Given the following class:
public class GenClass<T>
{
private List<T> ItemsList {get;set;}
public Predicate<T> SomeCondition {get;set;}
public bool UsePredicate {get;set;}
public List<T> Items
{
get { //CODE Goes here; }
}
}
I need a way for the list to use the SomeConditionPredicate and return only the items than match the condition, but only if the bool UsePredicate is true. I know I can just use LINQ for this, the problem is that everytime I query with LINQ I get a different instance of an IEnumerable, and this needs to be a property, therefore I need to be able to access the same instance of the List from outside the class, because I will be adding and removing items from it, and I cannot do that with the result of a .Where, for example.
I was thinking of a custom IList<T>, but I’m not really sure how to do that.

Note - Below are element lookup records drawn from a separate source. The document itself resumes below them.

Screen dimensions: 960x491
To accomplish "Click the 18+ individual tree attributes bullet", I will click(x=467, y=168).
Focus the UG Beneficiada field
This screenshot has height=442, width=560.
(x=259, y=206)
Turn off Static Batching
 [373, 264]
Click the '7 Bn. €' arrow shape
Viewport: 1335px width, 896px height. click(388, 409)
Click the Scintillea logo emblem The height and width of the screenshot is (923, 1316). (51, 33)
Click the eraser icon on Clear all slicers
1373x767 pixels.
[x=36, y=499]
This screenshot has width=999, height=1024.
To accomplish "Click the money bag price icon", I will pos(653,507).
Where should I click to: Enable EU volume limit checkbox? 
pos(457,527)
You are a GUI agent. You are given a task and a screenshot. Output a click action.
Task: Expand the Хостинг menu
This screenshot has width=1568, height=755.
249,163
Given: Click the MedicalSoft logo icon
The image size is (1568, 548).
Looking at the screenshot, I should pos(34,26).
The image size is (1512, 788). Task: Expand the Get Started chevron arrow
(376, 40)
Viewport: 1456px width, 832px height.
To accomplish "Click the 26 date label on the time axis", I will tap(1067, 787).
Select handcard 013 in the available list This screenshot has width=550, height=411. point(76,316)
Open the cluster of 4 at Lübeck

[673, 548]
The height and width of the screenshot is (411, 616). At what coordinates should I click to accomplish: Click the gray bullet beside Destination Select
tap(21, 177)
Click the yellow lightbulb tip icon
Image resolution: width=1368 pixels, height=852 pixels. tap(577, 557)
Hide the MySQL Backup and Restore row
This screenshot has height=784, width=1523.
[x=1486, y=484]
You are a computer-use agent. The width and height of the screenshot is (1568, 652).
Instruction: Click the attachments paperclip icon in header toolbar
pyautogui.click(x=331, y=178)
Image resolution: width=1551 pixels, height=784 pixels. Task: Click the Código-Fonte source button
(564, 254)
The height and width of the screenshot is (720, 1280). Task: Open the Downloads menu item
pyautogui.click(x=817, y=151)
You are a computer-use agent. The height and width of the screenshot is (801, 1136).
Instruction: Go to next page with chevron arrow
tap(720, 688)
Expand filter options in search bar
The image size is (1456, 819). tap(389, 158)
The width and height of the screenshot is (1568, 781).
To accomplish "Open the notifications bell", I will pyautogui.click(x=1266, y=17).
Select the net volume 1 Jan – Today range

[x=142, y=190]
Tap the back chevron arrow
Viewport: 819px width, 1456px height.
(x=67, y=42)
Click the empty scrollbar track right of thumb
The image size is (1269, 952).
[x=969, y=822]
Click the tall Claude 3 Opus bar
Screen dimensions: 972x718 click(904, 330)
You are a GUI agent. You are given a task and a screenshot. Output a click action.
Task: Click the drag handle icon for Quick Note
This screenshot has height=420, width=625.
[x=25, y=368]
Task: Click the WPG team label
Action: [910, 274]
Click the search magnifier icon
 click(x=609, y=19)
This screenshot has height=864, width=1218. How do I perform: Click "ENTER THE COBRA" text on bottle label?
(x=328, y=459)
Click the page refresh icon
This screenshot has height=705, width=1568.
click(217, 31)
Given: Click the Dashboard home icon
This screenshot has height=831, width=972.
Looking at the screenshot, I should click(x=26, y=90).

You have a conceptual problem here. If it is the same instance, how is it supposed to filter by the condition? The reason why LINQ returns a new enumeration on every call is that it runs the query “live”, and multiple queries have to be independent.
That said, you probably shouldn’t have to rely on the property returning the same reference each time. If you rely on the instance being the same, what do you expect to happen when/if someone changes the predicate?
And how is adding or removing items supposed to work/act on a filtered list? If you add an item that would be filtered out, what happens?